The demonstration of circulating autoantibodies directed against the constitutive desmosomal plaque proteins desmoplakin (dp) I and II in mucocutaneous lesions in a subset of patients with erythema multiforme major, suggests that humoral immune mechanisms may play a role in the pathogenesis of this severe skin disease. In this study we identified a specific peptide sequence--YSYSYS--representing an antigenic binding site for the human autoantibodies. This epitope is localized at the extreme carboxy terminal domain of dp thought to be responsible for the assembly of keratin filaments with desmosomes. To test the possibility whether these antibodies may exert any pathologic effects in vivo, human autoantibodies were affinity purified on a corresponding synthetic peptide matrix and peptide-specific antibodies were raised in rabbits. After repeated subcutaneous injections into newborn mice, affinity-purified human autoantibodies and anti-peptide rabbit IgG were detected on desmosomal plaques of keratinocytes overlying the injection site.

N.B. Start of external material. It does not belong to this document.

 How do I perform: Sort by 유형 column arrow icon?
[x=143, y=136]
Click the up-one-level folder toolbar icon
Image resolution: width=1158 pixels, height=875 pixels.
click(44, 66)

Histologic and electron microscopic examinations showed hydropic degeneration of basal and suprabasal keratinocytes, dyskeratosis, signs of suprabasal acantholysis, and keratin filaments detached from the desmosomal plaques clumping around the nucleus. We demonstrate that autoantibodies are directed to an epitope within a dp domain crucial for the interaction of keratin filaments with desmosomes, and, when injected subcutaneously into newborn mice, produce pathologic changes. These findings imply that autoantibodies to dp could impair the function of desmosome-keratin filament complexes suggesting a pathogenic role in vivo.